→ **Entries shown**
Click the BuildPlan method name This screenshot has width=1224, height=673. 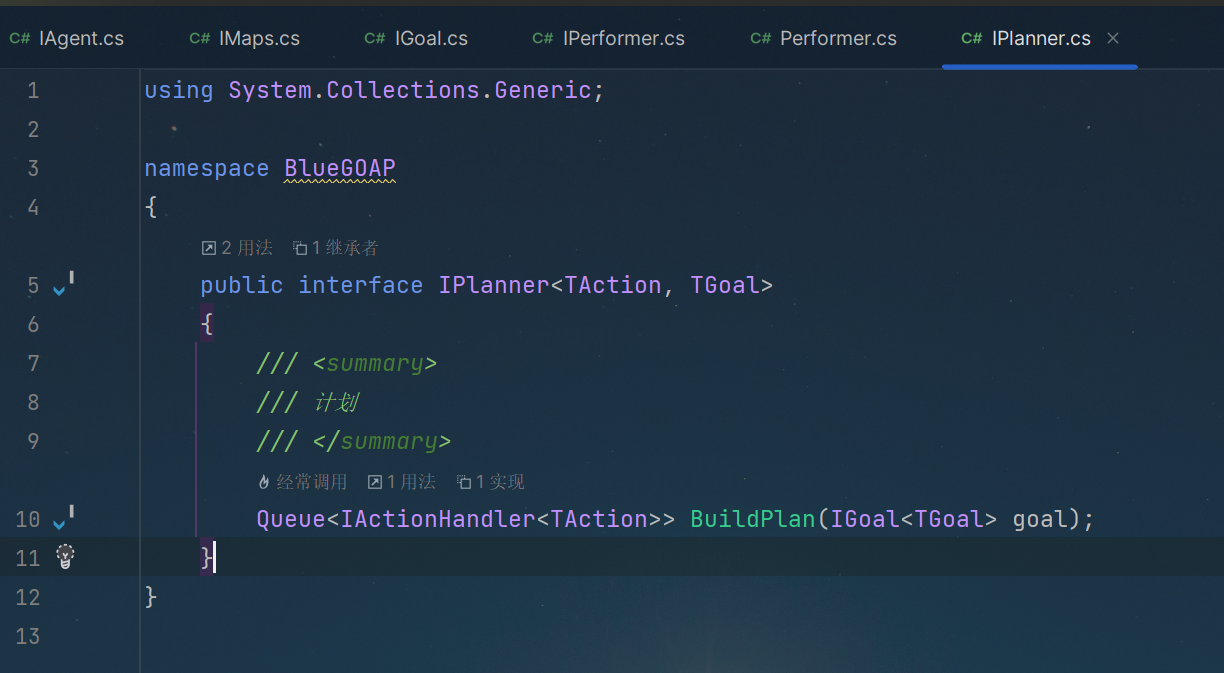pyautogui.click(x=753, y=519)

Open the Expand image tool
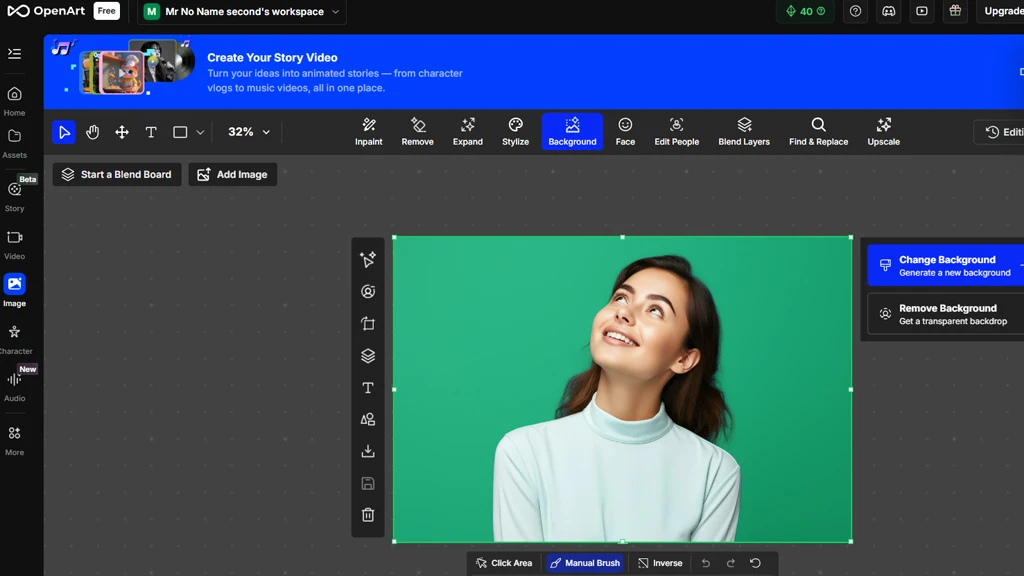[x=467, y=131]
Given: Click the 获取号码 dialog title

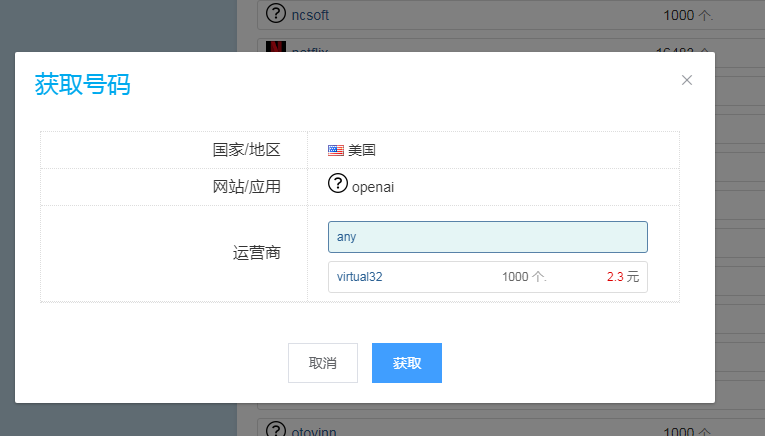Looking at the screenshot, I should [x=82, y=84].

→ **What this task involves**
Rewrite the lines of the material from the one containing "Open the Expand image tool" through the end, inclusive, swapping "Expand" for "Enlarge" and changing nothing else. Leave the pictures out.

→ **Exercise output**
Open the Enlarge image tool
[x=467, y=131]
Given: Click the 获取号码 dialog title

Looking at the screenshot, I should [x=82, y=84].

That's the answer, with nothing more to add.